▸ Exercise requirements
Reproduce every one of the items below word for word, but leave the pictures out of your answer.

[Start of Records provided]

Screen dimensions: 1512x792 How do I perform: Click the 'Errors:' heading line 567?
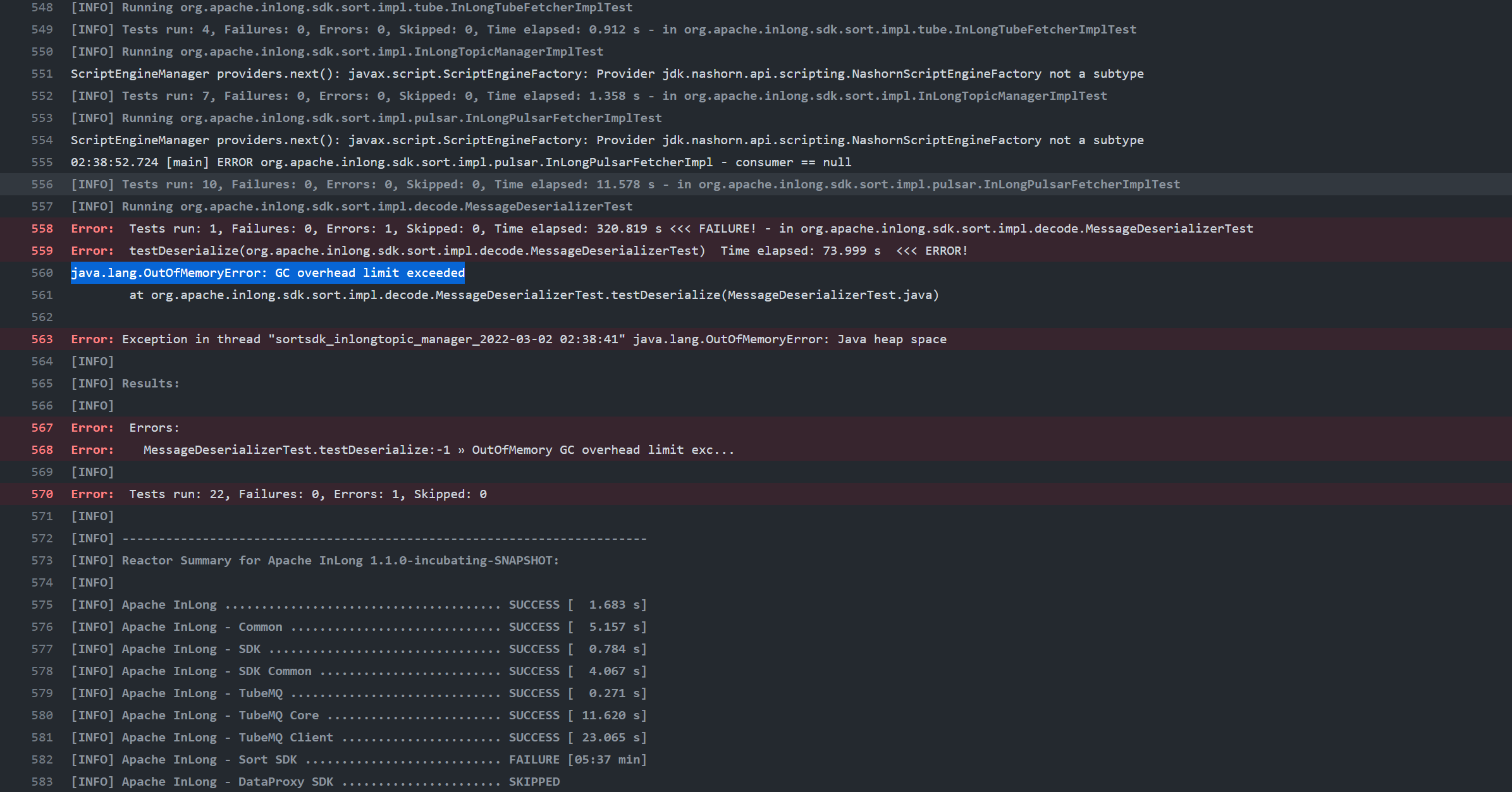(x=154, y=428)
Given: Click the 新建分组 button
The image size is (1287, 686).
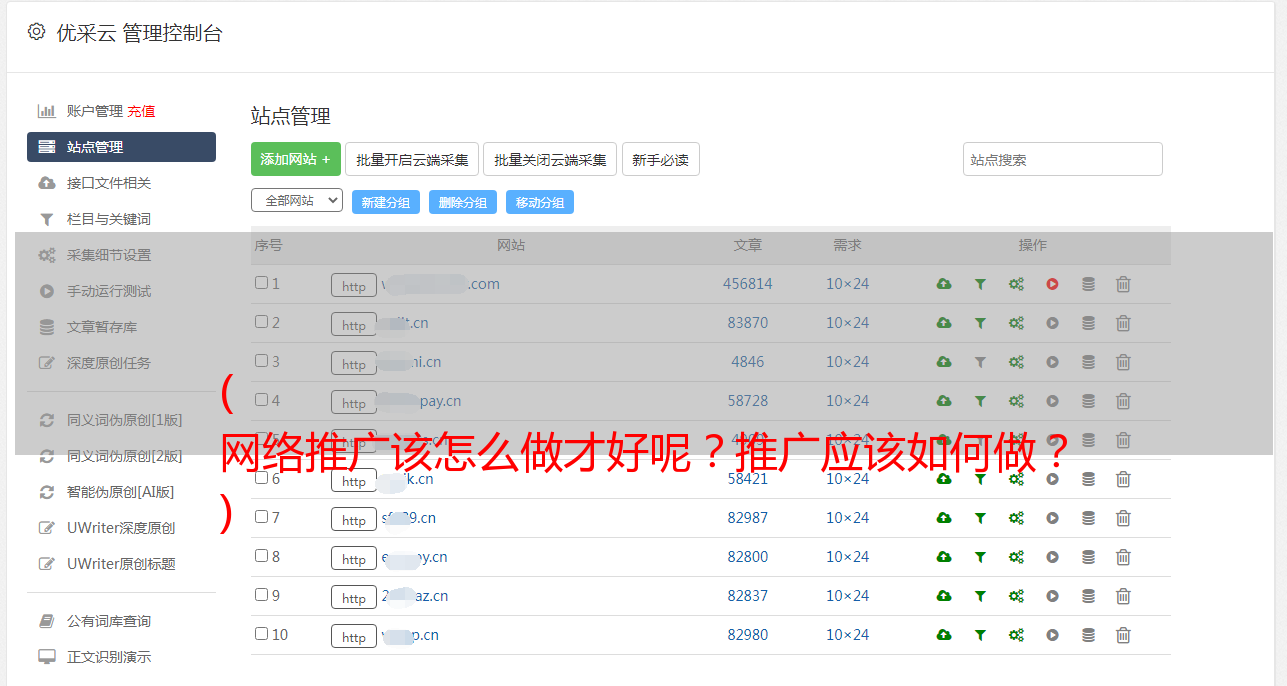Looking at the screenshot, I should [x=385, y=202].
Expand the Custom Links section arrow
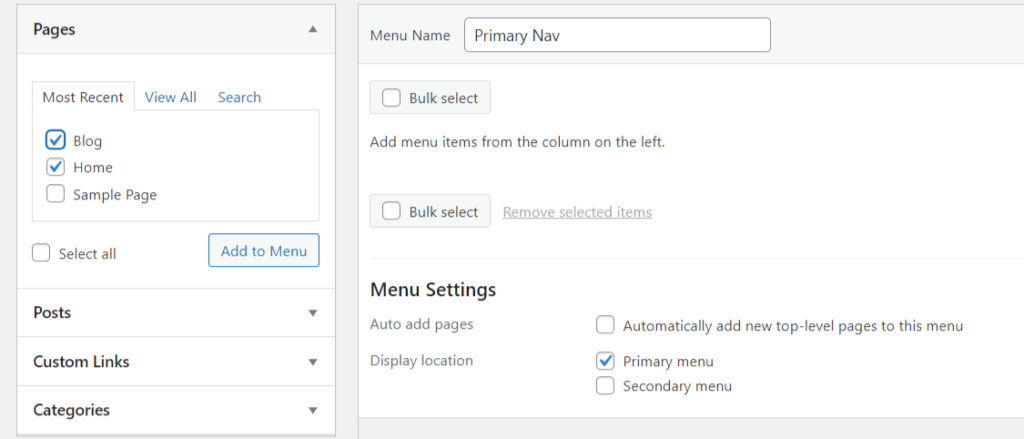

[End of Records provided]

▸ Written reply
Screen dimensions: 1512x792 How do I perform: Click the 'Errors:' heading line 567?
(x=154, y=428)
Given: Click the 新建分组 button
The image size is (1287, 686).
Looking at the screenshot, I should [x=385, y=202].
Expand the Custom Links section arrow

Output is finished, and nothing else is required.